*Stored data*
- Opening Delimiter -

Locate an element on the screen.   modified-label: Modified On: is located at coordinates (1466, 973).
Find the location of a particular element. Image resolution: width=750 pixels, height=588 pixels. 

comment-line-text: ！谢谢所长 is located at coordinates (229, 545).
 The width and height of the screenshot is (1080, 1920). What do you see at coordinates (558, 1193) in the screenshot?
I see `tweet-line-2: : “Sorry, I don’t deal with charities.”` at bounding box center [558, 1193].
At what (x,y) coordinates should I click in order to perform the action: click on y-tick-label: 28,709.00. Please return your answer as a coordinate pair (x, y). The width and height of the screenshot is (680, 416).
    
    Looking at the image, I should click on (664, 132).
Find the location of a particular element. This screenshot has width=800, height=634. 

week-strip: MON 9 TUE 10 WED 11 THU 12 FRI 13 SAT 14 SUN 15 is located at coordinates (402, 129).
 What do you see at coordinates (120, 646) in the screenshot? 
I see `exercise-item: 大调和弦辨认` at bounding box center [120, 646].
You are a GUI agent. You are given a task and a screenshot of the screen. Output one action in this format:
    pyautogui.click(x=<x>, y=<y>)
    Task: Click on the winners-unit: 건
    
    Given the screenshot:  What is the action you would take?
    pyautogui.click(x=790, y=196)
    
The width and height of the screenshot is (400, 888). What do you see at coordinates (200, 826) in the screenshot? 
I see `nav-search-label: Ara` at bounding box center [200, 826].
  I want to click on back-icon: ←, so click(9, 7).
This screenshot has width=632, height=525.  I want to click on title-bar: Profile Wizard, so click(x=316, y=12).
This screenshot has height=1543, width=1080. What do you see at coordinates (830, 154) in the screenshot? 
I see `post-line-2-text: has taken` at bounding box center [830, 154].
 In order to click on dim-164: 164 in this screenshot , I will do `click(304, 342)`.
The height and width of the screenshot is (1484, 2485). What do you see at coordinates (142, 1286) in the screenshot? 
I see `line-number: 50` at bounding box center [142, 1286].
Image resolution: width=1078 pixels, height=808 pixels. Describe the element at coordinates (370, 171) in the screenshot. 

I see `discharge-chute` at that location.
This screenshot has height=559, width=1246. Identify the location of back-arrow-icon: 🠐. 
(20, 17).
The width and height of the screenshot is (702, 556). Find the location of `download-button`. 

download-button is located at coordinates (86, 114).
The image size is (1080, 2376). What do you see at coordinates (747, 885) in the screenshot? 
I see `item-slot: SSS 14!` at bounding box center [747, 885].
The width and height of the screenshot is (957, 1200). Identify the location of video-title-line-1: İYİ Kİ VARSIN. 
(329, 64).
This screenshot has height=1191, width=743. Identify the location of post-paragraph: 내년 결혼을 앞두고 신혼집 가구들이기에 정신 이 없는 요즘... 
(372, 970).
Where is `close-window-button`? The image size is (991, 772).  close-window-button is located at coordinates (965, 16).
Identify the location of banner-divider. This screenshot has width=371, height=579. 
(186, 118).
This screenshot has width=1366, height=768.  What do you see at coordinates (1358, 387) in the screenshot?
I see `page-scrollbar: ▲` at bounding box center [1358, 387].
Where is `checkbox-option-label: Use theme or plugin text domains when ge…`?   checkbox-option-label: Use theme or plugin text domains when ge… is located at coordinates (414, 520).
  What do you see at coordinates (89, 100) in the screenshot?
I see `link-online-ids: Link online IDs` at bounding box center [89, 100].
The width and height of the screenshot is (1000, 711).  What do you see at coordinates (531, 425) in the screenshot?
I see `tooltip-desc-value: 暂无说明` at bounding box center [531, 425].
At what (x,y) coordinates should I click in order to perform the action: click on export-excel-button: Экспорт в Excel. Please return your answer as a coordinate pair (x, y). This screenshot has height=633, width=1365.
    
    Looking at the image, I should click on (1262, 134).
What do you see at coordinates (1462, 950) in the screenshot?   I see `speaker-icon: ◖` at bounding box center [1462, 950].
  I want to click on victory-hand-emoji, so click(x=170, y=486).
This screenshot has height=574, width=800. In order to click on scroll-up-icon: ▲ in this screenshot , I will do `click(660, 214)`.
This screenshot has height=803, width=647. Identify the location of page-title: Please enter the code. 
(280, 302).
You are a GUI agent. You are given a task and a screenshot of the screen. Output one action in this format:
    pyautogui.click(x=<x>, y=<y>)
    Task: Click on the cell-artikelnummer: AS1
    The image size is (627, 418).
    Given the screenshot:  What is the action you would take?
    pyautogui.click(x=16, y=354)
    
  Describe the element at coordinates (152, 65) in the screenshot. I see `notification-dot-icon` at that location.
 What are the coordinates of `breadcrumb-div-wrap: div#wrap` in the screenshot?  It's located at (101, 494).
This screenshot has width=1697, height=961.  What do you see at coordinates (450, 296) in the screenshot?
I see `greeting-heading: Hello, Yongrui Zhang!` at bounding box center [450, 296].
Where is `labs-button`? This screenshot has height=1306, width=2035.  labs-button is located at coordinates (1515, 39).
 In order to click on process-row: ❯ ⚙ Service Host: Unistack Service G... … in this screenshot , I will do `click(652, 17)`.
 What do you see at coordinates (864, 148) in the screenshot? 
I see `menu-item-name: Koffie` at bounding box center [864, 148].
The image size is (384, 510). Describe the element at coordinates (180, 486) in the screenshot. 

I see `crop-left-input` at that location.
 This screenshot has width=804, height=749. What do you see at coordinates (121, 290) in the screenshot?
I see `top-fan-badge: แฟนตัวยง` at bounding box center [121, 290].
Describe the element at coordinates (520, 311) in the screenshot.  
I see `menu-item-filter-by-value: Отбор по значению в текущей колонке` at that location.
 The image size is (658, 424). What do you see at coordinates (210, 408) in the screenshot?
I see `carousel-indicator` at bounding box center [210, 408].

- Closing Delimiter -

*DESCRIPTION OF THE TASK*
Please express the lines from the one containing "Find the location of a particular element. Image" through the one containing "The width and height of the screenshot is (1080, 1920).", inclusive, as a JSON list of strings, one string per line, omitting blank lines.

*SOLUTION FOR THIS TASK*
[
  "Find the location of a particular element. Image resolution: width=750 pixels, height=588 pixels. ",
  "comment-line-text: ！谢谢所长 is located at coordinates (229, 545).",
  " The width and height of the screenshot is (1080, 1920). What do you see at coordinates (558, 1193) in the screenshot?"
]